In a speech on August 21, the far-right US president did an about-face, announcing a surge in the 16th year of the war in Afghanistan, which he had previously harshly condemned. Trump did not reveal many specifics, but reports suggest his administration will deploy 4,000 more soldiers to the country (Fox News8/21/17), in addition to the roughly 8,400 US troops and 5,000 other NATO forces already there.
Like clockwork, pundits responded to the news by rushing to praise Trump for his “presidential” decision. There is nothing quite as presidential as expanding an unending war that has left many thousands of Muslim civilians dead.
Just weeks before, the Trump administration had been openly acknowledging that the US war in Afghanistan was at least partly motivated by access to the large South Asian nation’s “vast mineral wealth”—nearly $1 trillion in untapped mineral deposits (New York Times7/25/17). Yet now, according to media reports, the war is suddenly about “national security” and safety.
The response from the commentariat echoes similar proclamations made just four months ago, when pundits lionized Trump for launching 59 Tomahawk missiles at a Syrian government air base (in an attack that effectively helped ISIS).

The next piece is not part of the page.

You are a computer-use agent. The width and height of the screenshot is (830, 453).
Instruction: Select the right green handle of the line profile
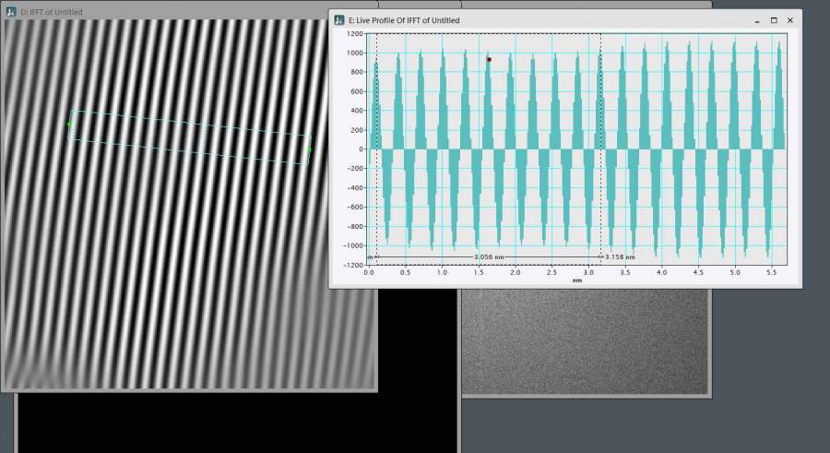tap(309, 149)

After the April strike, an analysis by FAIR (4/11/17) found that, of 47 major US newspaper editorials on the attack, just one opposed it. Trump’s missile strike was even sexualized by MSNBC‘s Brian Williams.
This time, in response to another military escalation, pundits were more aware, even self-critical, of the cartoonishness of reflexively praising presidential violence. But they did it anyway.

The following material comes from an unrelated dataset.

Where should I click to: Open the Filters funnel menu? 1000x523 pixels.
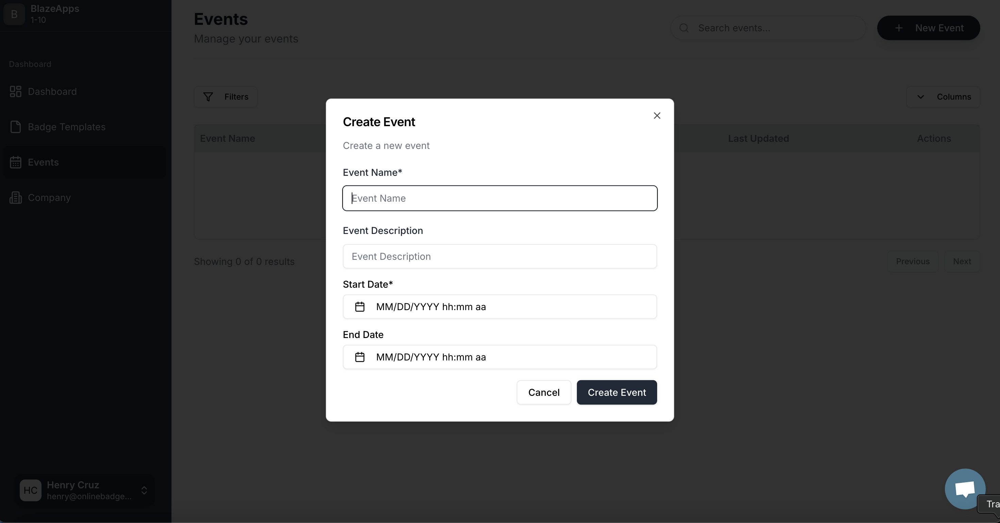click(x=226, y=97)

In Foreign Policy (8/22/17), Paul D. Miller minced no words, fawning over “Trump’s Presidential Afghanistan Speech.” Miller, who directed Afghanistan and Pakistan policy on the National Security Council for both George W. Bush and Barack Obama, declared that Trump’s address “was one of Donald Trump’s finest moments as president.”
“Trump’s nationalism, which I otherwise find objectionable, has led him to a keener and better appreciation of how to speak about war than Obama,” Miller added—a palpable demonstration of the intersection of the far right and establishment center that has been dubbed, with tongue in cheek, fish hook theory.
Miller’s obsequious op-ed was republished by the New York Daily News (8/22/17), New York City’s putative “left-wing” tabloid, with the headline “Trump’s Presidential Afghanistan Speech Sticks to the Script, Makes Powerful Argument.”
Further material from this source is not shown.